When the stakes are ultimate, nothing less than the destruction of a society, then one employs every measure to turn the tide. There is no foretelling of the future, because the future is fashioned from the acts and words of today. An ancient quote comes to mind, “every word is a completed deed.” Words are not frivolous, they add up to substantiate the reality which comes inscribed within a certain set of ideas.
That is why the Nazi rallies at Nuremberg were important and ultimately so destructive. The events were not mere entertainment, epiphenomena, like summer concerts in the park. They created a future, a future entailing the death and displacement of tens of thousands.

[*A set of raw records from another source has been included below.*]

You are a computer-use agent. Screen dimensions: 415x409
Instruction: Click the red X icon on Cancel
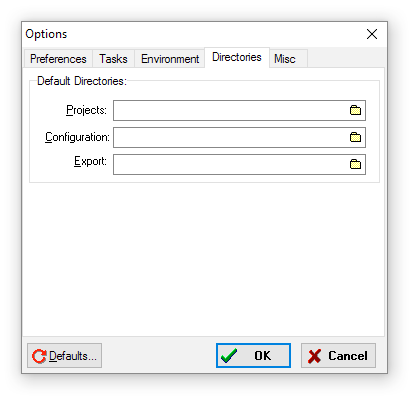(314, 356)
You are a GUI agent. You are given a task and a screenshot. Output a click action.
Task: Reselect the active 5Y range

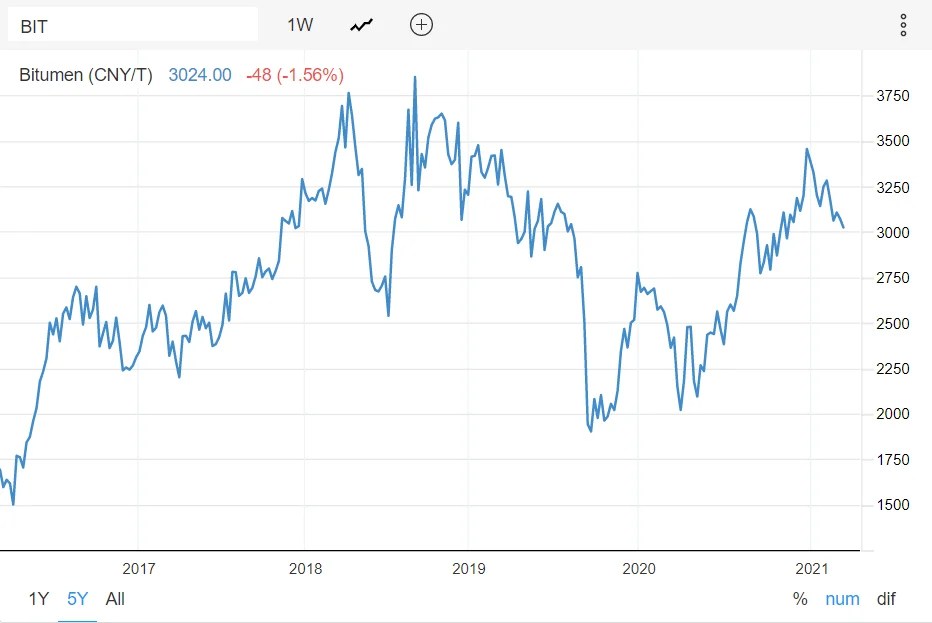point(75,598)
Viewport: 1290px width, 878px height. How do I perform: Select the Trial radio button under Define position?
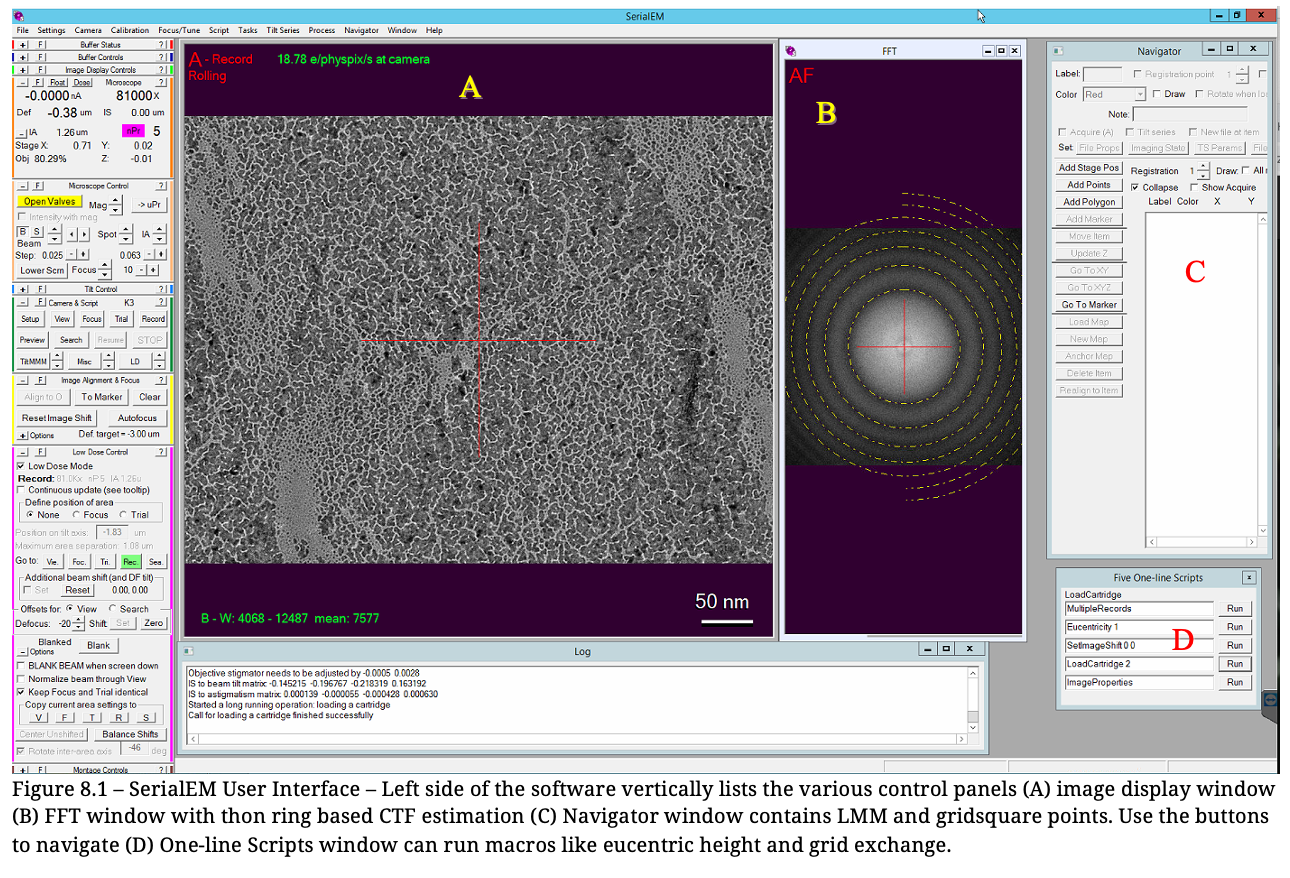[123, 514]
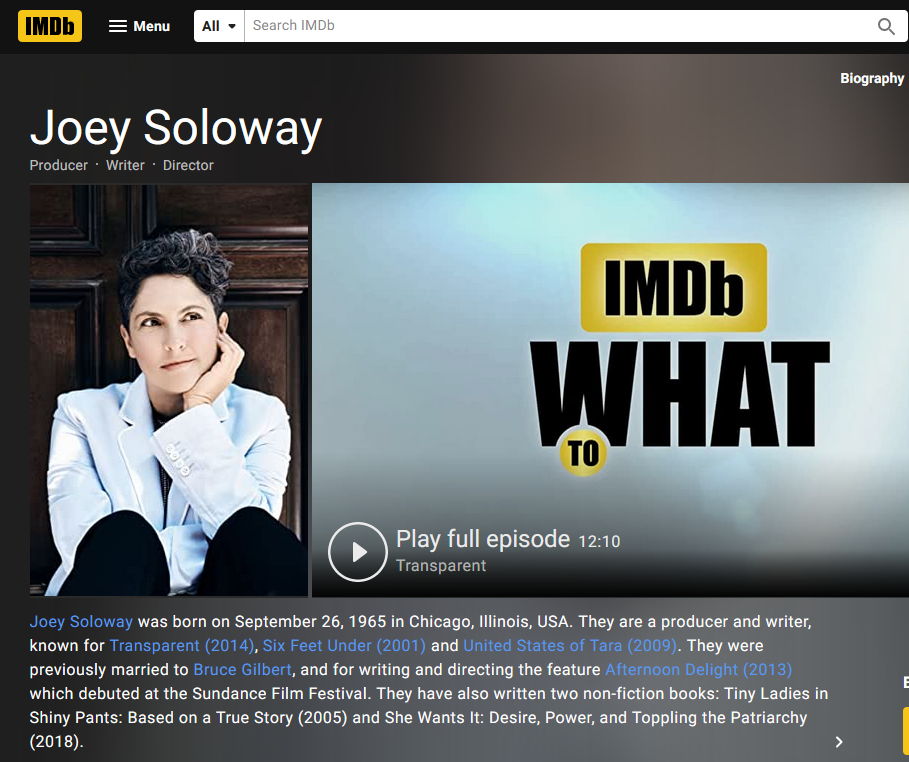Open the Biography tab link

(872, 78)
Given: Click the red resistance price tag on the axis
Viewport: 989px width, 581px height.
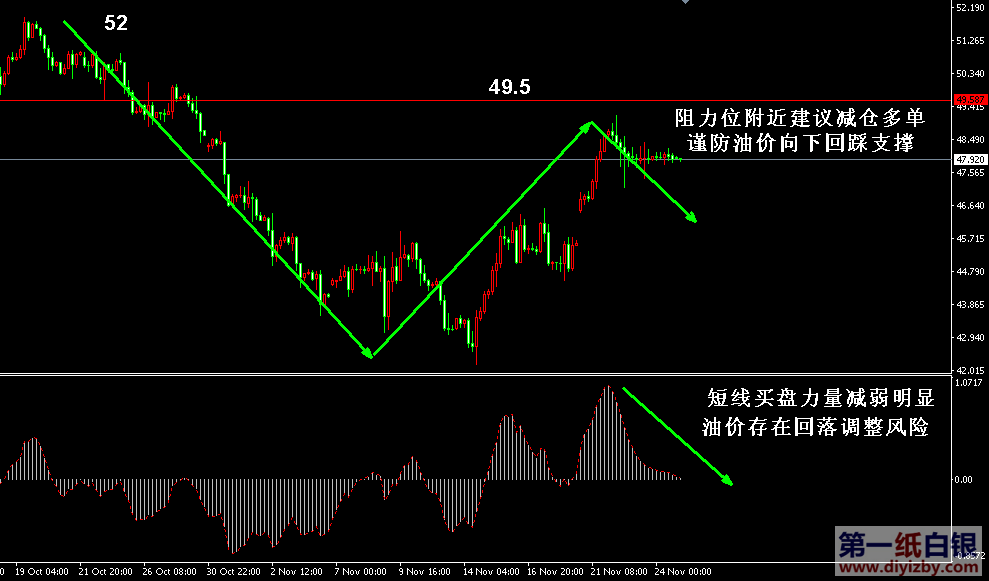Looking at the screenshot, I should (x=970, y=99).
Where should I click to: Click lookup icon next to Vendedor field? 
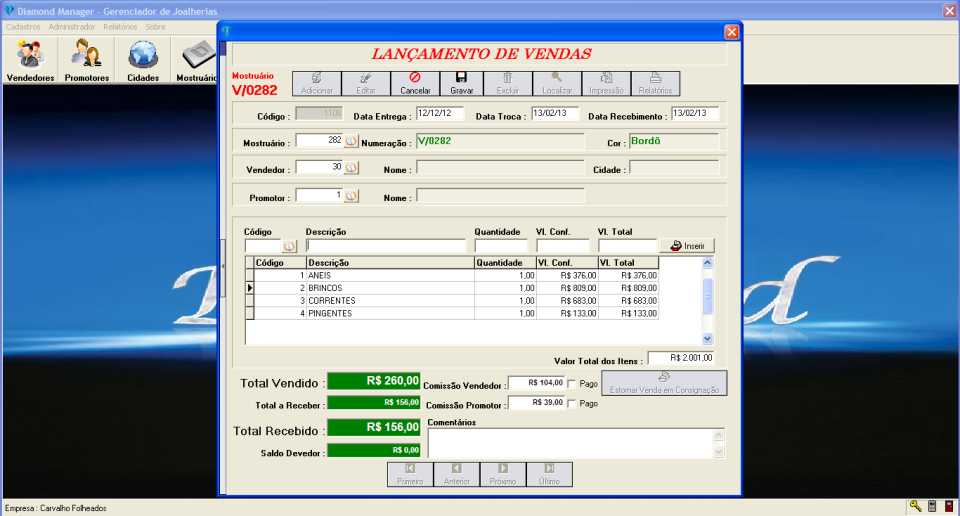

A friend who is an ardent Trump supporter commented to me that if the President were unobstructed, “he’d take care of things.” That is exactly what those of us who oppose him fear, the will to take care of things, to steam-roll all opposition, to vitiate alternative points of view.

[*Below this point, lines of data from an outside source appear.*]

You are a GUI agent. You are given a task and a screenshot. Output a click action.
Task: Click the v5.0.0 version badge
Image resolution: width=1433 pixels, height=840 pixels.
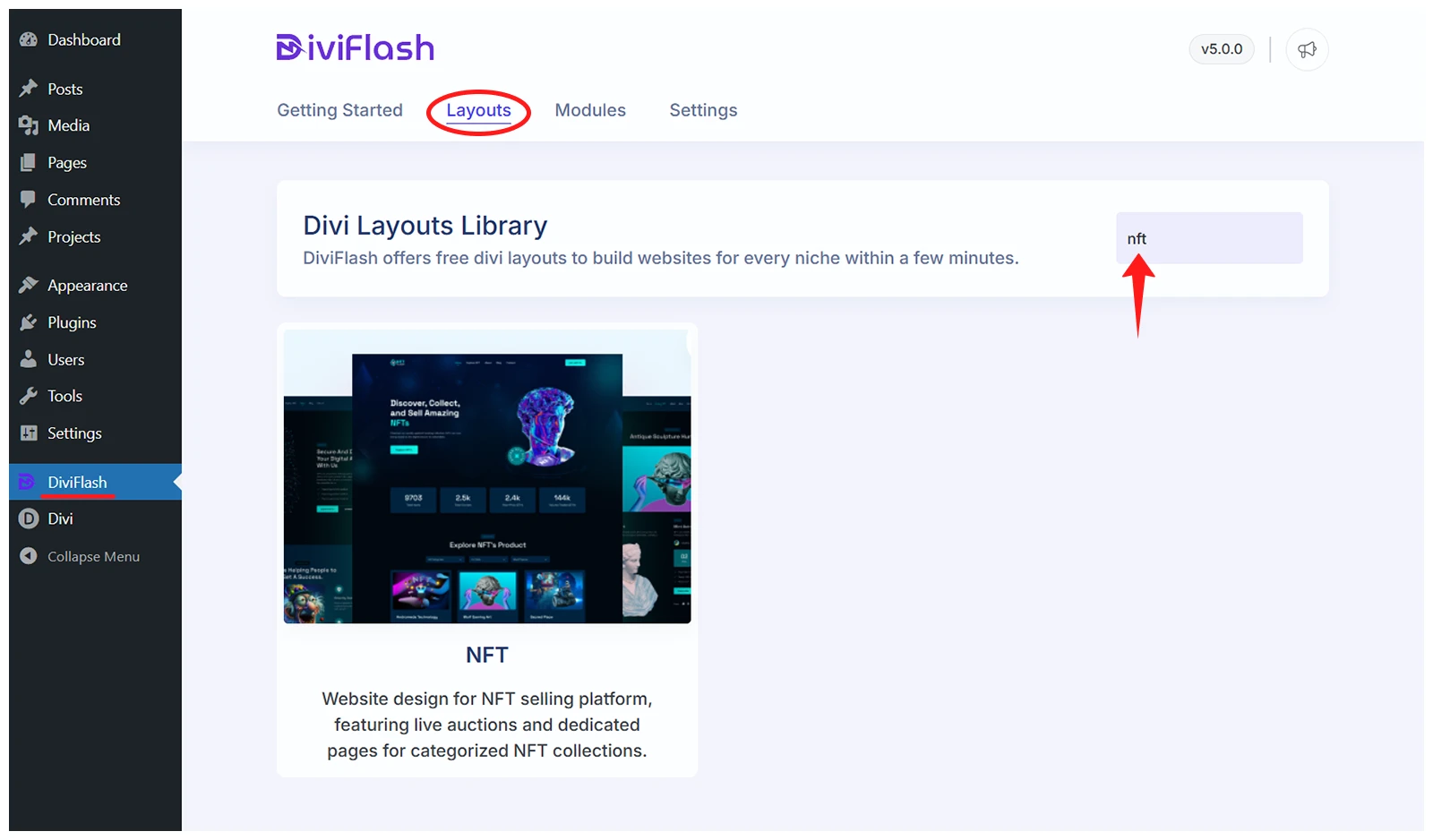pos(1222,49)
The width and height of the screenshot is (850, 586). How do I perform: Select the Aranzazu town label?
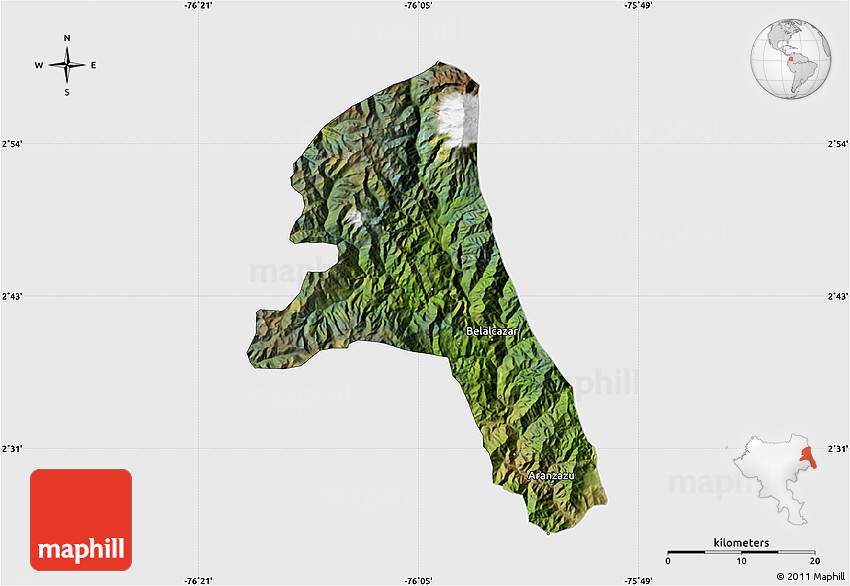click(551, 476)
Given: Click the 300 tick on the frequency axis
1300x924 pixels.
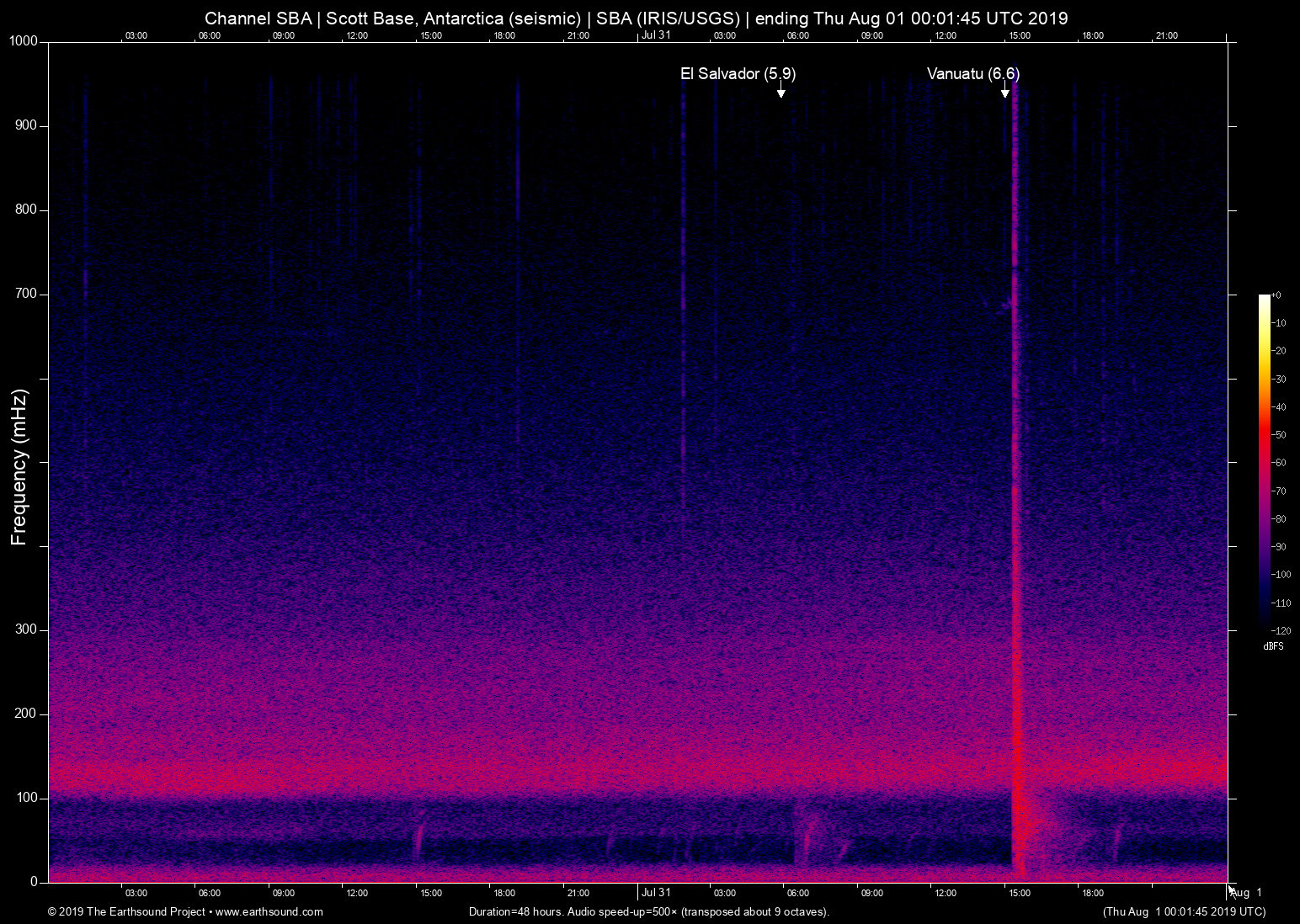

I offer for your mindful reading this passage near to the conclusion of Hermann Hesse’s Steppenwolf. There is within each of us a enduring struggle between a primal, wolf-like self, and the domesticated civilized self. This is as it should be, discomforting as it surely is. In this excerpt the wolf-tamer is a Trumpian figure who happily uses a savage cruelty to beat the wolf into submission.
On the stage I saw
…..an animal tamer—a cheap-jack gentleman with a pompous air—who in spite of a large moustache, exuberantly muscular biceps and his absurd circus getup had a malicious and decidedly unpleasant resemblance to myself. The strong man led on a leash like a dog—lamentable sight—a large, beautiful but terribly emaciated wolf, whose eyes were cowed and furtive; and it was as disgusting as it was intriguing, as horrible as it was all the same secretly entertaining, to see this brutal tamer of animals put the noble and yet so ignominiously obedient beast of prey through a series of tricks and sensational turns.

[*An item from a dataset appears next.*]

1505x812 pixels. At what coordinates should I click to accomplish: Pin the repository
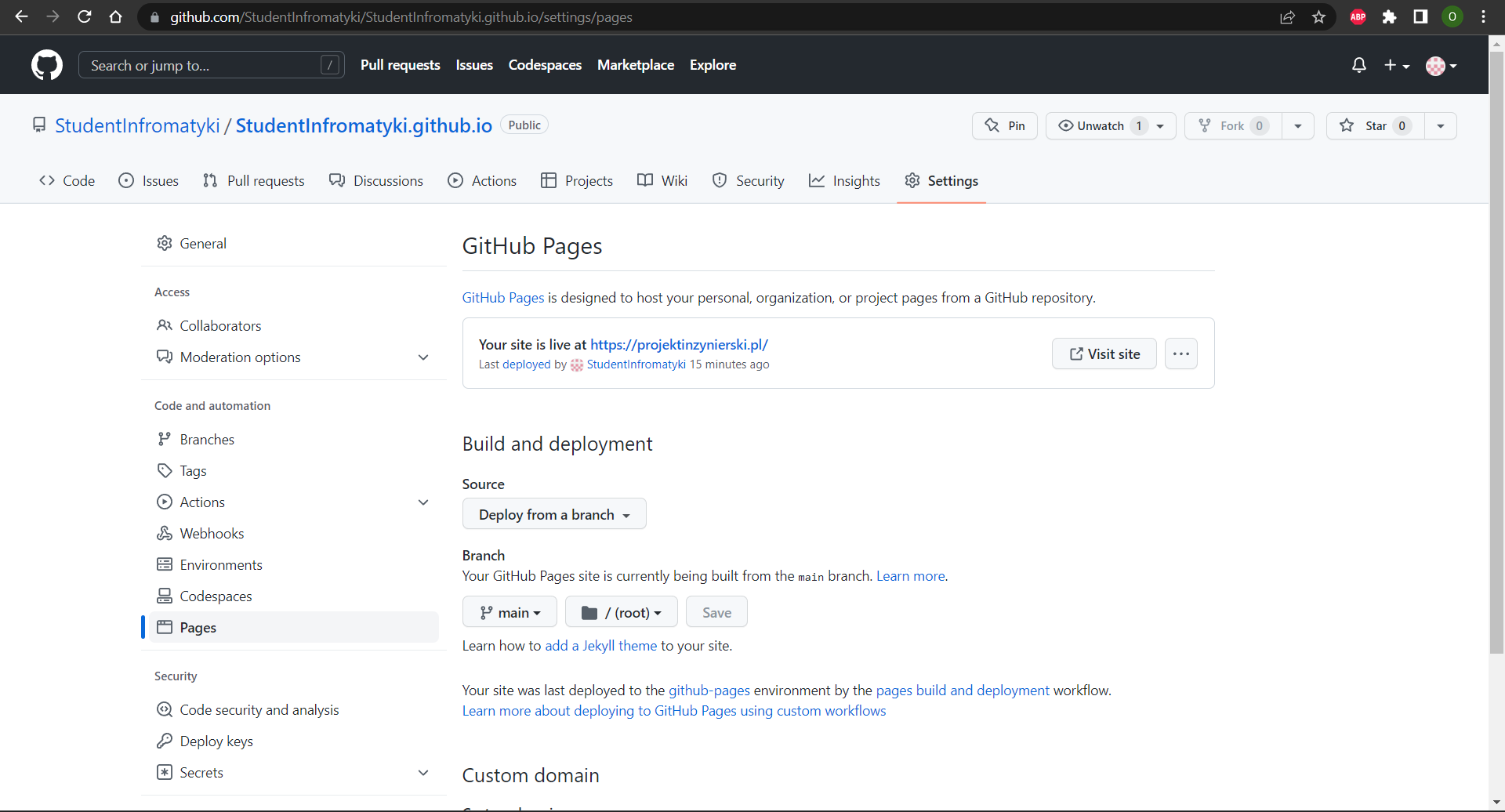[1005, 126]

At any rate, the man, my diabolically distorted double, had his wolf marvelously broken. The wolf was obediently attentive to every command and responded like a dog to every call and every crack of the whip. He went down on his knees, lay for dead, and, aping the lord of creation, carried a loaf, an egg, a piece of meat, a basket in his mouth with cheerful obedience; and he even had to pick up the whip that the tamer had let fall and carry it after him in his teeth while he wagged his tail with an unbearable submissiveness. A rabbit was put in front of him and then a white lamb. He bared his teeth, it is true, and the saliva dropped from his mouth while he trembled with desire, but he did not touch either of the animals; and at the word of command he jumped over them with a graceful leap, as they cowered trembling on the floor.
More—he laid himself down between the rabbit and the lamb and embraced them with his foremost paws to form a touching family group, at the same time eating a stick of chocolate from the man’s hand. It was an agony to witness the fantastic extent to which the wolf had learned to belie his nature; and I stood there with my hair on end.
—excerpt SteppenWolf by Hermann Hesse p. 194-195
One thought on “On The Stage I Saw”
There is good reason why grandiose stories of power-wielding have echoed down the millennia: thunderbolt-hurling gods; mighty warrior-kings; strongmen of all sorts. All had in common the ability to “take care of things,” as your friend put it — to make events flow the way they wanted. Who has not fantasized similarly sweeping aside life’s annoying obstacles? It begins in childhood when you don a sparkly cardboard crown, declare yourself the Boss of Everything, and start proclaiming orders.
What generally gets left out of such imaginings is that the power act by definition is dual. It doesn’t work without two parties: the Powerful who give orders, AND the Powerless who carry the orders out. (A boss without underlings is just a lunatic ranting away to himself.) And everyone who yearns to play this game without exception fancies himself in the former role — the plum, the prize, the glory. Nobody even proposes such play without the conviction that he’ll be giving the orders. No one advocates for strongman rule without foreseeing that he himself will be part of the strongman’s team, not a bossed-around underling.
In real life, though, one rarely gets that choice. After all, somebody — LOTS of somebodies — have to hold up the single pinnacle on a pyramid. Those lower blocks also want to be the block at the top — maybe the wolf in the story did once too — but odds are much better that they always will be stuck only holding the top block up.
At that point, it’s too late to prefer a different system.